U.S. Military Establishes Brain Tissue Repository For Study Of Traumatic Brain Injury
The U.S. military has established what may be the world's first repository of brain tissue for the study of traumatic brain injury (TBI), which is said to be the "signature" injury of the recent wars in Iraq and Afghanistan.
In furthering the study of the condition with hope for better prevention and treatment, the military will ask for persmission from families of deceased service members to retain specimens. They hope to collect several hundred samples for study by researchers.
"We have been at war for more than a decade and our men and women have sacrificed," Dr. Jonathan Woodson, assistant secretary of defense, told reporters. "The military health care system is bringing all the resources it can to better understand how to prevent, diagnose and treat traumatic brain injuries and to ensure that service members have productive and long, quality lives."

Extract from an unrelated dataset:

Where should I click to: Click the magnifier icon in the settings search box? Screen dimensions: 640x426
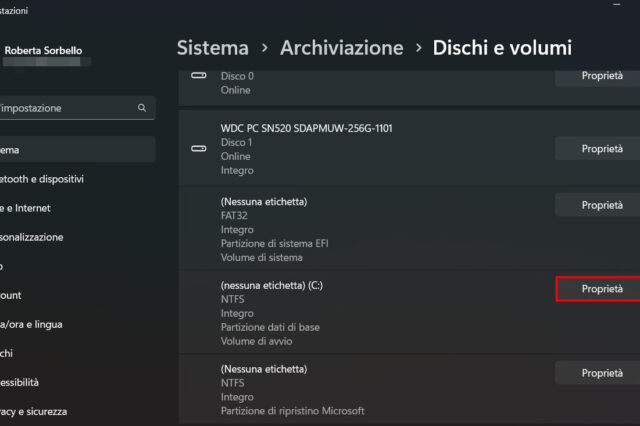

Funded by a federal grant to advance the science of TBI medicine for military patients, the Center for Neuroscience and Regenerative Medicine Brain Tissue for Traumatic Brain Injury has been established at the Uniformed Services University of the Health Sciences in Bethesda, Md., near the Walter Reed National Military Medical Center.
"Our research efforts and treatment protocols are all geared toward improving care for these victims," Woodson said. "And that will have benefits to the American public at large."
Military researchers at the center will investigate how traumatic head traumas lead to the condition of chronic traumatic encephalopathy, a neurogenerative disorder involving the progressive accumulation of a protein in nerve cells within certain areas of the brain. As the condition progresses, it impairs brain function and leads to symptoms commonly seen in patients such as former boxers, who are said to be "punch drunk."
Like retired boxers or football players with multiple hits to the head, many service members are returning home from war with multiple head injuries, from improvised explosive devices to other incidents causing head trauma, according to Dr. Daniel Perl, a neuropathologist and director of the new brain tissue repository. The military members "are coming home with troubling, persistent problems and we don't know the nature of this, whether it's related to psychiatric responses from engagement in warfare or related to actual damage to the brain, as seen in football players."
For the military, the causes of complications related to TBI remain an area of basic science yet to be fully discovered.